===== MATERIAL TO PROCESS
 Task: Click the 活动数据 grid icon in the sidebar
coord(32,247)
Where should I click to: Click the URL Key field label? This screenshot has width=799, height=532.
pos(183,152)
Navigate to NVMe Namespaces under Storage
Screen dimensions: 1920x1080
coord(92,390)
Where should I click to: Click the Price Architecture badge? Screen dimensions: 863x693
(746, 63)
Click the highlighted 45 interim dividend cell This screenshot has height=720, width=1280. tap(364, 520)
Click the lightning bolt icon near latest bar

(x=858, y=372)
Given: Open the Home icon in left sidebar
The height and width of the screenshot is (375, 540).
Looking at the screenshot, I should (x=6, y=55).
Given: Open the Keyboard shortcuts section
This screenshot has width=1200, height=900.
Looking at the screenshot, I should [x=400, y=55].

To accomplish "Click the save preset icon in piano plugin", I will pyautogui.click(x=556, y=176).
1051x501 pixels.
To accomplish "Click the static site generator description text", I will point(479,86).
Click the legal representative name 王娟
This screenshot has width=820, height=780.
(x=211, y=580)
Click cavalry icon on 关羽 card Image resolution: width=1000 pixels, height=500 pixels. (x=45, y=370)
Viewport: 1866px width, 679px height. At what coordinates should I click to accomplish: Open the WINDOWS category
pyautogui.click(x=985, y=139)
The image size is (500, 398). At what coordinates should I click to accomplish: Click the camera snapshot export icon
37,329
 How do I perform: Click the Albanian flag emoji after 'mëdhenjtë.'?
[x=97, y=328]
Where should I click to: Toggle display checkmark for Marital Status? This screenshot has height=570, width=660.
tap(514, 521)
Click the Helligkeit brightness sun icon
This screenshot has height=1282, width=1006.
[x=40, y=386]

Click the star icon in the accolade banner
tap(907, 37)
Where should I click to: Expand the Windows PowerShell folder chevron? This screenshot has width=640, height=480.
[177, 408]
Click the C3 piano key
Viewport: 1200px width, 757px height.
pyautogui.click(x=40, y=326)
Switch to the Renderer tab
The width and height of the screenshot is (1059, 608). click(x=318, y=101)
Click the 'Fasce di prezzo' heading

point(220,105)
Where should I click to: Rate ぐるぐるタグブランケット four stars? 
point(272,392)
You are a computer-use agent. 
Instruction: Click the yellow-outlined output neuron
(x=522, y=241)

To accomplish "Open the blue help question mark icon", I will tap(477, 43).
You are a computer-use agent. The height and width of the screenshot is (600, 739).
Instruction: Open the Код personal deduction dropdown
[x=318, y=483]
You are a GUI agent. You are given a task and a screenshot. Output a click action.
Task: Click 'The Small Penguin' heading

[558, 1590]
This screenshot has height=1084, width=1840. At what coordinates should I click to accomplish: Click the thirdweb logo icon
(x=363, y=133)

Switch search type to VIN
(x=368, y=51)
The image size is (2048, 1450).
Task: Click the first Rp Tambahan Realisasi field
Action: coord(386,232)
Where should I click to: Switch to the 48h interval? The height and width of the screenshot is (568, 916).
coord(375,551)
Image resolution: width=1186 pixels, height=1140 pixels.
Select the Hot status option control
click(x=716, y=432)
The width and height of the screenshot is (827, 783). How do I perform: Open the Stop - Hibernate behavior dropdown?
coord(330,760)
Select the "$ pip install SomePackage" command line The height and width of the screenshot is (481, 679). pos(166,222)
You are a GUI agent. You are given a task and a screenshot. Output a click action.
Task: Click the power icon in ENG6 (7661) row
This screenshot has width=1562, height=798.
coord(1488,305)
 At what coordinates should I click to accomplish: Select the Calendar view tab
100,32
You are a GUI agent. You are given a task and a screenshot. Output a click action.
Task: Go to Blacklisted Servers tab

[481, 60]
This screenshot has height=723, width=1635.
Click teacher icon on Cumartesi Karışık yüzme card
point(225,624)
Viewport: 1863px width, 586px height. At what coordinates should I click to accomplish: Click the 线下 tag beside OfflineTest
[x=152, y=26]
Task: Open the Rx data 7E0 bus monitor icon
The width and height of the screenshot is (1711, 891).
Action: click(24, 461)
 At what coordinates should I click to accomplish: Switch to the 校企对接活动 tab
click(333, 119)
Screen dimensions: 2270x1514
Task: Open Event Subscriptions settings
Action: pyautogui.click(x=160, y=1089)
==========
# [REQUIREMENT]
All records are to be written out exactly.

# [ANSWER TO THIS TASK]
 Task: Click the 活动数据 grid icon in the sidebar
coord(32,247)
Where should I click to: Click the URL Key field label? This screenshot has width=799, height=532.
pos(183,152)
Navigate to NVMe Namespaces under Storage
Screen dimensions: 1920x1080
coord(92,390)
Where should I click to: Click the Price Architecture badge? Screen dimensions: 863x693
(746, 63)
Click the highlighted 45 interim dividend cell This screenshot has height=720, width=1280. tap(364, 520)
Click the lightning bolt icon near latest bar

(x=858, y=372)
Given: Open the Home icon in left sidebar
The height and width of the screenshot is (375, 540).
Looking at the screenshot, I should (x=6, y=55).
Given: Open the Keyboard shortcuts section
This screenshot has width=1200, height=900.
Looking at the screenshot, I should [x=400, y=55].

To accomplish "Click the save preset icon in piano plugin", I will pyautogui.click(x=556, y=176).
1051x501 pixels.
To accomplish "Click the static site generator description text", I will point(479,86).
Click the legal representative name 王娟
This screenshot has width=820, height=780.
(x=211, y=580)
Click cavalry icon on 关羽 card Image resolution: width=1000 pixels, height=500 pixels. (x=45, y=370)
Viewport: 1866px width, 679px height. At what coordinates should I click to accomplish: Open the WINDOWS category
pyautogui.click(x=985, y=139)
The image size is (500, 398). At what coordinates should I click to accomplish: Click the camera snapshot export icon
37,329
 How do I perform: Click the Albanian flag emoji after 'mëdhenjtë.'?
[x=97, y=328]
Where should I click to: Toggle display checkmark for Marital Status? This screenshot has height=570, width=660.
tap(514, 521)
Click the Helligkeit brightness sun icon
This screenshot has height=1282, width=1006.
[x=40, y=386]

Click the star icon in the accolade banner
tap(907, 37)
Where should I click to: Expand the Windows PowerShell folder chevron? This screenshot has width=640, height=480.
[177, 408]
Click the C3 piano key
Viewport: 1200px width, 757px height.
pyautogui.click(x=40, y=326)
Switch to the Renderer tab
The width and height of the screenshot is (1059, 608). click(x=318, y=101)
Click the 'Fasce di prezzo' heading

point(220,105)
Where should I click to: Rate ぐるぐるタグブランケット four stars? 
point(272,392)
You are a computer-use agent. 
Instruction: Click the yellow-outlined output neuron
(x=522, y=241)

To accomplish "Open the blue help question mark icon", I will tap(477, 43).
You are a computer-use agent. The height and width of the screenshot is (600, 739).
Instruction: Open the Код personal deduction dropdown
[x=318, y=483]
You are a GUI agent. You are given a task and a screenshot. Output a click action.
Task: Click 'The Small Penguin' heading

[558, 1590]
This screenshot has height=1084, width=1840. At what coordinates should I click to accomplish: Click the thirdweb logo icon
(x=363, y=133)

Switch search type to VIN
(x=368, y=51)
The image size is (2048, 1450).
Task: Click the first Rp Tambahan Realisasi field
Action: coord(386,232)
Where should I click to: Switch to the 48h interval? The height and width of the screenshot is (568, 916).
coord(375,551)
Image resolution: width=1186 pixels, height=1140 pixels.
Select the Hot status option control
click(x=716, y=432)
The width and height of the screenshot is (827, 783). How do I perform: Open the Stop - Hibernate behavior dropdown?
coord(330,760)
Select the "$ pip install SomePackage" command line The height and width of the screenshot is (481, 679). pos(166,222)
You are a GUI agent. You are given a task and a screenshot. Output a click action.
Task: Click the power icon in ENG6 (7661) row
This screenshot has width=1562, height=798.
coord(1488,305)
 At what coordinates should I click to accomplish: Select the Calendar view tab
100,32
You are a GUI agent. You are given a task and a screenshot. Output a click action.
Task: Go to Blacklisted Servers tab

[481, 60]
This screenshot has height=723, width=1635.
Click teacher icon on Cumartesi Karışık yüzme card
point(225,624)
Viewport: 1863px width, 586px height. At what coordinates should I click to accomplish: Click the 线下 tag beside OfflineTest
[x=152, y=26]
Task: Open the Rx data 7E0 bus monitor icon
The width and height of the screenshot is (1711, 891).
Action: click(24, 461)
 At what coordinates should I click to accomplish: Switch to the 校企对接活动 tab
click(333, 119)
Screen dimensions: 2270x1514
Task: Open Event Subscriptions settings
Action: pyautogui.click(x=160, y=1089)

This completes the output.